_YOUR GOAL:_
Arrange the records below as a Markdown table with the columns Row and Record Text, one line per row, numbered in order and skipping blank lines.

'''

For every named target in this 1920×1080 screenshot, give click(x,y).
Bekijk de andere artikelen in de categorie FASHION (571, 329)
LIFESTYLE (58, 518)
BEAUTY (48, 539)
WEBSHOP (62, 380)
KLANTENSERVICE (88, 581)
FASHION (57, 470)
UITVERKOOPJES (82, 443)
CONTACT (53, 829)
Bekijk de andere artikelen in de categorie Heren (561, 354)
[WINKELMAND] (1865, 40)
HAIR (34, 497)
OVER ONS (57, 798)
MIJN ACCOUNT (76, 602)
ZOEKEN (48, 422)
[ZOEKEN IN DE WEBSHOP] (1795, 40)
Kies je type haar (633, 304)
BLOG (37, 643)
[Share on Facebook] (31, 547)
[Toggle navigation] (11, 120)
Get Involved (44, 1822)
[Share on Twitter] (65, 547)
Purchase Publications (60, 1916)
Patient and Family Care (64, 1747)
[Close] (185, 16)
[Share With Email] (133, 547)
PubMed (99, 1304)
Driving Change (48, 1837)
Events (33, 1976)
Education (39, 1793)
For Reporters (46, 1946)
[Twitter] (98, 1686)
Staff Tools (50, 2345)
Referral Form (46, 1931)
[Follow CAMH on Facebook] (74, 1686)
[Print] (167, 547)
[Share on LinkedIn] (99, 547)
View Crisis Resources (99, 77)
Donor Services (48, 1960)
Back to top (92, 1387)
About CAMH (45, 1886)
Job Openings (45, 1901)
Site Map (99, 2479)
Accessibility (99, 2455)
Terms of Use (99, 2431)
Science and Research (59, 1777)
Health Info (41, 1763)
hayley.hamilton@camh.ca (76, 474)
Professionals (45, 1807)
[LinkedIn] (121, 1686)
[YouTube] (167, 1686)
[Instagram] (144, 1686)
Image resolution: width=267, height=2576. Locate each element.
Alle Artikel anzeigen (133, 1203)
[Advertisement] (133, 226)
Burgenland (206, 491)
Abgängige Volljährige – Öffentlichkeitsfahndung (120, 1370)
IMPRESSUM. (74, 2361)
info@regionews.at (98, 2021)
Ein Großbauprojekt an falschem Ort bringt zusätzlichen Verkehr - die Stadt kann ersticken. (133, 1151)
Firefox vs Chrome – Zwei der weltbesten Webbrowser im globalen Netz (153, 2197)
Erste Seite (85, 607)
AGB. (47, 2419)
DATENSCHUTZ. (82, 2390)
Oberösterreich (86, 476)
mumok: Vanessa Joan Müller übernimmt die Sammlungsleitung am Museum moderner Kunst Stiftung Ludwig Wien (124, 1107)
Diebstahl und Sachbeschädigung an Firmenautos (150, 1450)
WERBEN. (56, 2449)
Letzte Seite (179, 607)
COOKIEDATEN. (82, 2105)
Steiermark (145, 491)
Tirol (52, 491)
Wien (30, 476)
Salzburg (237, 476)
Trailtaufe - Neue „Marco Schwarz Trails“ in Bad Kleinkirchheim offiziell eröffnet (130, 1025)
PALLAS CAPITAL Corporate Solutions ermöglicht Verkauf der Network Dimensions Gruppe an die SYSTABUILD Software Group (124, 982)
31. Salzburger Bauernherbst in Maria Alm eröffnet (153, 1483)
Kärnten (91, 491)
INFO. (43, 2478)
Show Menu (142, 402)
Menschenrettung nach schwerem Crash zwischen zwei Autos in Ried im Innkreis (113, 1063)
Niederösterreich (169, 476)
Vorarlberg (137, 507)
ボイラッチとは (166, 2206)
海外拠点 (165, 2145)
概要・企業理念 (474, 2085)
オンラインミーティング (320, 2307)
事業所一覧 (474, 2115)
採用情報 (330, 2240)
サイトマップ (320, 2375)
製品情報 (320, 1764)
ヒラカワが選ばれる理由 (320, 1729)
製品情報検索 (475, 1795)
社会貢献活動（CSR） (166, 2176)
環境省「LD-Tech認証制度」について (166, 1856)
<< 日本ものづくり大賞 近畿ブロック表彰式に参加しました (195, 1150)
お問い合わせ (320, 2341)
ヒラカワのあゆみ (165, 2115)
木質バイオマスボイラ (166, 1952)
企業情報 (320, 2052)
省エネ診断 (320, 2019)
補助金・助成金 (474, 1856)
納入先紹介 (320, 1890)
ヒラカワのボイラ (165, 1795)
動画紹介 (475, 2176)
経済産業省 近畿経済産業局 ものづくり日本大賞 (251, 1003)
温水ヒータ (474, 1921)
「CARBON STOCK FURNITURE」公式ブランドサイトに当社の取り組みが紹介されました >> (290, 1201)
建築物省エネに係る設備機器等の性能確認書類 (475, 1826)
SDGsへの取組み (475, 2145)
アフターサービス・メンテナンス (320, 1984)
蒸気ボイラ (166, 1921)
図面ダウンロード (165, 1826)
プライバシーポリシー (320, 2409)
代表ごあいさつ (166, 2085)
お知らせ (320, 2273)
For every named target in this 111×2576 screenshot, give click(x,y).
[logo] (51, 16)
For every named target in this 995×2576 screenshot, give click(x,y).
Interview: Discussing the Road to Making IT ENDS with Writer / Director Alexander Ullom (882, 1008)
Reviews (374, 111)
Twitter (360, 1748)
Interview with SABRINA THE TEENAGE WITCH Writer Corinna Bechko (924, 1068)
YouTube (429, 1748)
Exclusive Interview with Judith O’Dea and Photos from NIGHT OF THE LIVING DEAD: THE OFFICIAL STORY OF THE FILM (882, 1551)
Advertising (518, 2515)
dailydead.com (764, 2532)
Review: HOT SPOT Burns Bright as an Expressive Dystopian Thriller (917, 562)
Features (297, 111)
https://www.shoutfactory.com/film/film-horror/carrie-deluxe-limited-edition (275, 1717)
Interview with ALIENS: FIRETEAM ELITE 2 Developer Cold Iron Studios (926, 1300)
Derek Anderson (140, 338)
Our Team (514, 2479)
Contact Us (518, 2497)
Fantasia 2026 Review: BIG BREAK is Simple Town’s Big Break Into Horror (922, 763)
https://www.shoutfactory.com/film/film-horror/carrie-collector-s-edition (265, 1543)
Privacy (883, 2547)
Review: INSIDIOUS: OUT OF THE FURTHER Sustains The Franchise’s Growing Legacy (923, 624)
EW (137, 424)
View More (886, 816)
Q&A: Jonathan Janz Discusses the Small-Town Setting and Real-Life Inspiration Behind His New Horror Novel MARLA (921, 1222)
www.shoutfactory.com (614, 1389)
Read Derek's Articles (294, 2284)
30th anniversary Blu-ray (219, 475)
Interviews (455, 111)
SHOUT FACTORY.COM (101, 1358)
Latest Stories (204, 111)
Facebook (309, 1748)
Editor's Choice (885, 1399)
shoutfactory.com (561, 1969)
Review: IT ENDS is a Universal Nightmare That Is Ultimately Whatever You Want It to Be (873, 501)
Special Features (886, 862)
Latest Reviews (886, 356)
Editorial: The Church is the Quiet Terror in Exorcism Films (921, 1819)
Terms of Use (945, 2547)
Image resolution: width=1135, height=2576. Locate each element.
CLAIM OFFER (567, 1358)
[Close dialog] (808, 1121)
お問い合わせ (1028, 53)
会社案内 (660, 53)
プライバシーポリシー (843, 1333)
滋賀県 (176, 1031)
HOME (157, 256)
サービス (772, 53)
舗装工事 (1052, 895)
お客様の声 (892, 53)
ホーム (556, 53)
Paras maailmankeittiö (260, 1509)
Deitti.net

'''

_RESPONSE TO THIS TASK:_
| Row | Record Text |
|---|---|
| 1 | For every named target in this 1920×1080 screenshot, give click(x,y). |
| 2 | Bekijk de andere artikelen in de categorie FASHION (571, 329) |
| 3 | LIFESTYLE (58, 518) |
| 4 | BEAUTY (48, 539) |
| 5 | WEBSHOP (62, 380) |
| 6 | KLANTENSERVICE (88, 581) |
| 7 | FASHION (57, 470) |
| 8 | UITVERKOOPJES (82, 443) |
| 9 | CONTACT (53, 829) |
| 10 | Bekijk de andere artikelen in de categorie Heren (561, 354) |
| 11 | [WINKELMAND] (1865, 40) |
| 12 | HAIR (34, 497) |
| 13 | OVER ONS (57, 798) |
| 14 | MIJN ACCOUNT (76, 602) |
| 15 | ZOEKEN (48, 422) |
| 16 | [ZOEKEN IN DE WEBSHOP] (1795, 40) |
| 17 | Kies je type haar (633, 304) |
| 18 | BLOG (37, 643) |
| 19 | [Share on Facebook] (31, 547) |
| 20 | [Toggle navigation] (11, 120) |
| 21 | Get Involved (44, 1822) |
| 22 | [Share on Twitter] (65, 547) |
| 23 | Purchase Publications (60, 1916) |
| 24 | Patient and Family Care (64, 1747) |
| 25 | [Close] (185, 16) |
| 26 | [Share With Email] (133, 547) |
| 27 | PubMed (99, 1304) |
| 28 | Driving Change (48, 1837) |
| 29 | Events (33, 1976) |
| 30 | Education (39, 1793) |
| 31 | For Reporters (46, 1946) |
| 32 | [Twitter] (98, 1686) |
| 33 | Staff Tools (50, 2345) |
| 34 | Referral Form (46, 1931) |
| 35 | [Follow CAMH on Facebook] (74, 1686) |
| 36 | [Print] (167, 547) |
| 37 | [Share on LinkedIn] (99, 547) |
| 38 | View Crisis Resources (99, 77) |
| 39 | Donor Services (48, 1960) |
| 40 | Back to top (92, 1387) |
| 41 | About CAMH (45, 1886) |
| 42 | Job Openings (45, 1901) |
| 43 | Site Map (99, 2479) |
| 44 | Accessibility (99, 2455) |
| 45 | Terms of Use (99, 2431) |
| 46 | Science and Research (59, 1777) |
| 47 | Health Info (41, 1763) |
| 48 | hayley.hamilton@camh.ca (76, 474) |
| 49 | Professionals (45, 1807) |
| 50 | [LinkedIn] (121, 1686) |
| 51 | [YouTube] (167, 1686) |
| 52 | [Instagram] (144, 1686) |
| 53 | Image resolution: width=267, height=2576. Locate each element. |
| 54 | Alle Artikel anzeigen (133, 1203) |
| 55 | [Advertisement] (133, 226) |
| 56 | Burgenland (206, 491) |
| 57 | Abgängige Volljährige – Öffentlichkeitsfahndung (120, 1370) |
| 58 | IMPRESSUM. (74, 2361) |
| 59 | info@regionews.at (98, 2021) |
| 60 | Ein Großbauprojekt an falschem Ort bringt zusätzlichen Verkehr - die Stadt kann ersticken. (133, 1151) |
| 61 | Firefox vs Chrome – Zwei der weltbesten Webbrowser im globalen Netz (153, 2197) |
| 62 | Erste Seite (85, 607) |
| 63 | AGB. (47, 2419) |
| 64 | DATENSCHUTZ. (82, 2390) |
| 65 | Oberösterreich (86, 476) |
| 66 | mumok: Vanessa Joan Müller übernimmt die Sammlungsleitung am Museum moderner Kunst Stiftung Ludwig Wien (124, 1107) |
| 67 | Diebstahl und Sachbeschädigung an Firmenautos (150, 1450) |
| 68 | WERBEN. (56, 2449) |
| 69 | Letzte Seite (179, 607) |
| 70 | COOKIEDATEN. (82, 2105) |
| 71 | Steiermark (145, 491) |
| 72 | Tirol (52, 491) |
| 73 | Wien (30, 476) |
| 74 | Salzburg (237, 476) |
| 75 | Trailtaufe - Neue „Marco Schwarz Trails“ in Bad Kleinkirchheim offiziell eröffnet (130, 1025) |
| 76 | PALLAS CAPITAL Corporate Solutions ermöglicht Verkauf der Network Dimensions Gruppe an die SYSTABUILD Software Group (124, 982) |
| 77 | 31. Salzburger Bauernherbst in Maria Alm eröffnet (153, 1483) |
| 78 | Kärnten (91, 491) |
| 79 | INFO. (43, 2478) |
| 80 | Show Menu (142, 402) |
| 81 | Menschenrettung nach schwerem Crash zwischen zwei Autos in Ried im Innkreis (113, 1063) |
| 82 | Niederösterreich (169, 476) |
| 83 | Vorarlberg (137, 507) |
| 84 | ボイラッチとは (166, 2206) |
| 85 | 海外拠点 (165, 2145) |
| 86 | 概要・企業理念 (474, 2085) |
| 87 | オンラインミーティング (320, 2307) |
| 88 | 事業所一覧 (474, 2115) |
| 89 | 採用情報 (330, 2240) |
| 90 | サイトマップ (320, 2375) |
| 91 | 製品情報 (320, 1764) |
| 92 | ヒラカワが選ばれる理由 (320, 1729) |
| 93 | 製品情報検索 (475, 1795) |
| 94 | 社会貢献活動（CSR） (166, 2176) |
| 95 | 環境省「LD-Tech認証制度」について (166, 1856) |
| 96 | << 日本ものづくり大賞 近畿ブロック表彰式に参加しました (195, 1150) |
| 97 | お問い合わせ (320, 2341) |
| 98 | ヒラカワのあゆみ (165, 2115) |
| 99 | 木質バイオマスボイラ (166, 1952) |
| 100 | 企業情報 (320, 2052) |
| 101 | 省エネ診断 (320, 2019) |
| 102 | 補助金・助成金 (474, 1856) |
| 103 | 納入先紹介 (320, 1890) |
| 104 | ヒラカワのボイラ (165, 1795) |
| 105 | 動画紹介 (475, 2176) |
| 106 | 経済産業省 近畿経済産業局 ものづくり日本大賞 (251, 1003) |
| 107 | 温水ヒータ (474, 1921) |
| 108 | 「CARBON STOCK FURNITURE」公式ブランドサイトに当社の取り組みが紹介されました >> (290, 1201) |
| 109 | 建築物省エネに係る設備機器等の性能確認書類 (475, 1826) |
| 110 | SDGsへの取組み (475, 2145) |
| 111 | アフターサービス・メンテナンス (320, 1984) |
| 112 | 蒸気ボイラ (166, 1921) |
| 113 | 図面ダウンロード (165, 1826) |
| 114 | プライバシーポリシー (320, 2409) |
| 115 | 代表ごあいさつ (166, 2085) |
| 116 | お知らせ (320, 2273) |
| 117 | For every named target in this 111×2576 screenshot, give click(x,y). |
| 118 | [logo] (51, 16) |
| 119 | For every named target in this 995×2576 screenshot, give click(x,y). |
| 120 | Interview: Discussing the Road to Making IT ENDS with Writer / Director Alexander Ullom (882, 1008) |
| 121 | Reviews (374, 111) |
| 122 | Twitter (360, 1748) |
| 123 | Interview with SABRINA THE TEENAGE WITCH Writer Corinna Bechko (924, 1068) |
| 124 | YouTube (429, 1748) |
| 125 | Exclusive Interview with Judith O’Dea and Photos from NIGHT OF THE LIVING DEAD: THE OFFICIAL STORY OF THE FILM (882, 1551) |
| 126 | Advertising (518, 2515) |
| 127 | dailydead.com (764, 2532) |
| 128 | Review: HOT SPOT Burns Bright as an Expressive Dystopian Thriller (917, 562) |
| 129 | Features (297, 111) |
| 130 | https://www.shoutfactory.com/film/film-horror/carrie-deluxe-limited-edition (275, 1717) |
| 131 | Interview with ALIENS: FIRETEAM ELITE 2 Developer Cold Iron Studios (926, 1300) |
| 132 | Derek Anderson (140, 338) |
| 133 | Our Team (514, 2479) |
| 134 | Contact Us (518, 2497) |
| 135 | Fantasia 2026 Review: BIG BREAK is Simple Town’s Big Break Into Horror (922, 763) |
| 136 | https://www.shoutfactory.com/film/film-horror/carrie-collector-s-edition (265, 1543) |
| 137 | Privacy (883, 2547) |
| 138 | Review: INSIDIOUS: OUT OF THE FURTHER Sustains The Franchise’s Growing Legacy (923, 624) |
| 139 | EW (137, 424) |
| 140 | View More (886, 816) |
| 141 | Q&A: Jonathan Janz Discusses the Small-Town Setting and Real-Life Inspiration Behind His New Horror Novel MARLA (921, 1222) |
| 142 | www.shoutfactory.com (614, 1389) |
| 143 | Read Derek's Articles (294, 2284) |
| 144 | 30th anniversary Blu-ray (219, 475) |
| 145 | Interviews (455, 111) |
| 146 | SHOUT FACTORY.COM (101, 1358) |
| 147 | Latest Stories (204, 111) |
| 148 | Facebook (309, 1748) |
| 149 | Editor's Choice (885, 1399) |
| 150 | shoutfactory.com (561, 1969) |
| 151 | Review: IT ENDS is a Universal Nightmare That Is Ultimately Whatever You Want It to Be (873, 501) |
| 152 | Special Features (886, 862) |
| 153 | Latest Reviews (886, 356) |
| 154 | Editorial: The Church is the Quiet Terror in Exorcism Films (921, 1819) |
| 155 | Terms of Use (945, 2547) |
| 156 | Image resolution: width=1135, height=2576. Locate each element. |
| 157 | CLAIM OFFER (567, 1358) |
| 158 | [Close dialog] (808, 1121) |
| 159 | お問い合わせ (1028, 53) |
| 160 | 会社案内 (660, 53) |
| 161 | プライバシーポリシー (843, 1333) |
| 162 | 滋賀県 (176, 1031) |
| 163 | HOME (157, 256) |
| 164 | サービス (772, 53) |
| 165 | 舗装工事 (1052, 895) |
| 166 | お客様の声 (892, 53) |
| 167 | ホーム (556, 53) |
| 168 | Paras maailmankeittiö (260, 1509) |
| 169 | Deitti.net |